In the below example, we will define a list in a module and then use it with import keyword.

 

def elves():
   elves=["Elrond", "Legolas", "Arwen"]

 

We will record this file as characters.py. And when we need to use them, we will add this moduel with import keyword.

 

import characters

print(elves[1])

 

The output will be:

 

Legolas

As it is also defined in this new code file.

 


 

Module Alias

 

We can define aliases to the modules.
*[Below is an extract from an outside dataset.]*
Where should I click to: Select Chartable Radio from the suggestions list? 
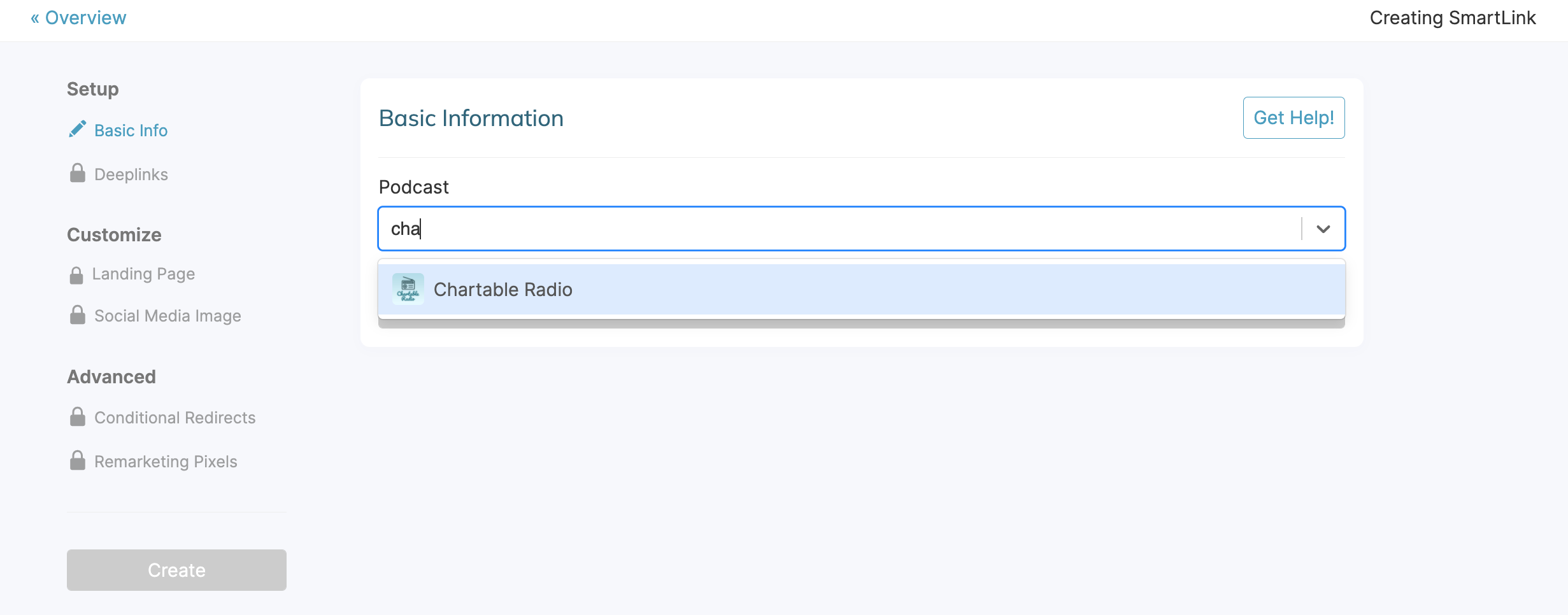pyautogui.click(x=503, y=288)
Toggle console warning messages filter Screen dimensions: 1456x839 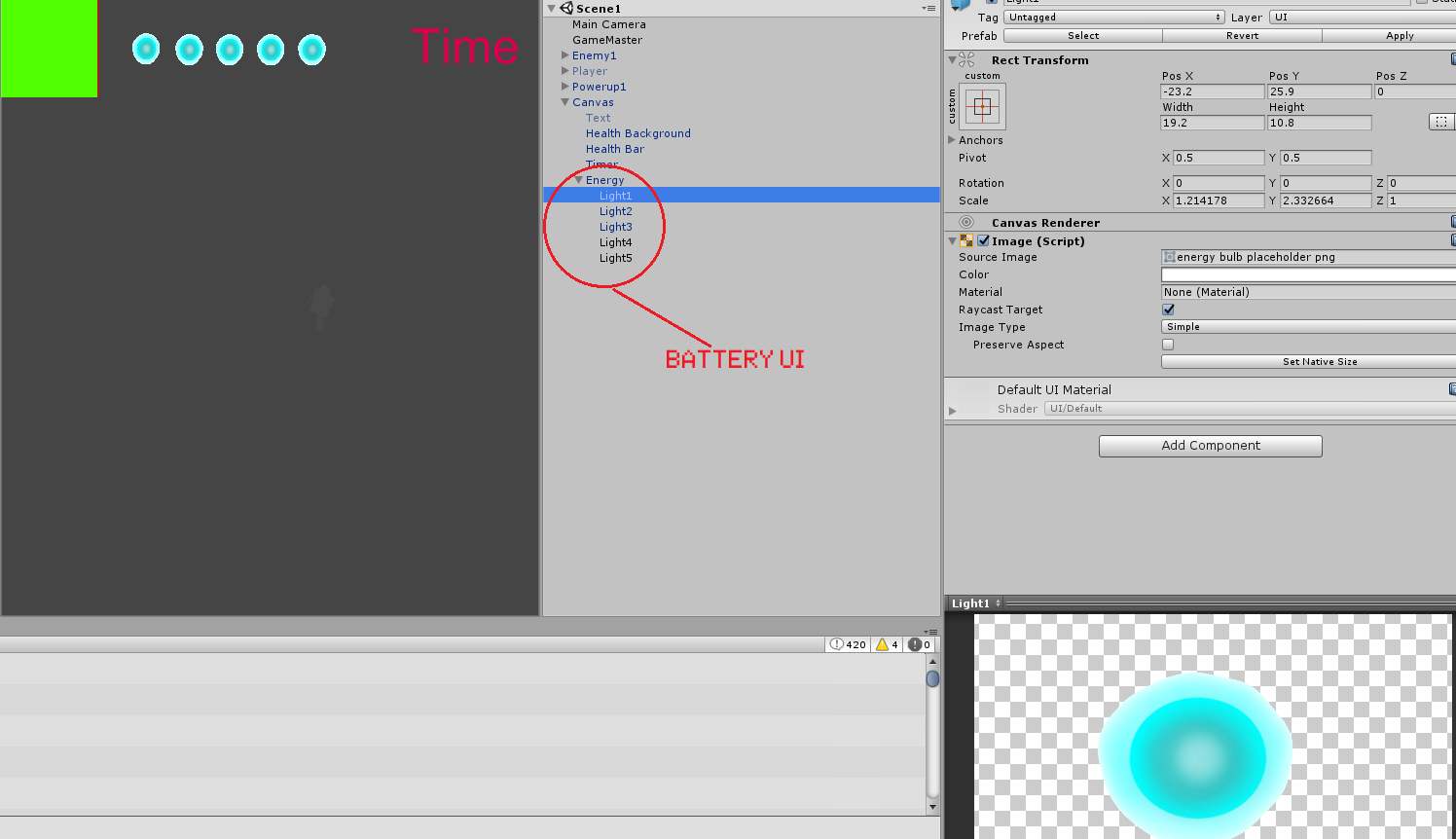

To do this we use “as” keyword after import keyword and the name of the python module.

 

import ourmodule as our

 


 

Listing Module Functions

 

We can use Python dir() function to list the functions in a Python module. Let’s use this with math module and list all the functions listed in this module.

 

import math

print(dir(math))

 

The output will be a list of the defined funtions in math module.

 

['__doc__', '__loader__', '__name__', '__package__', '__spec__', 'acos', 'acosh', 'asin', 'asinh', 'atan', 'atan2', 'atanh', 'ceil', 'copysign', 'cos', 'cosh', 'degrees', 'e', 'erf', 'erfc', 'exp', 'expm1', 'fabs', 'factorial', 'floor', 'fmod', 'frexp', 'fsum', 'gamma', 'gcd', 'hypot', 'inf', 'isclose', 'isfinite', 'isinf', 'isnan', 'ldexp', 'lgamma', 'log', 'log10', 'log1p', 'log2', 'modf', 'nan', 'pi', 'pow', 'radians', 'remainder', 'sin', 'sinh', 'sqrt', 'tan', 'tanh', 'tau', 'trunc']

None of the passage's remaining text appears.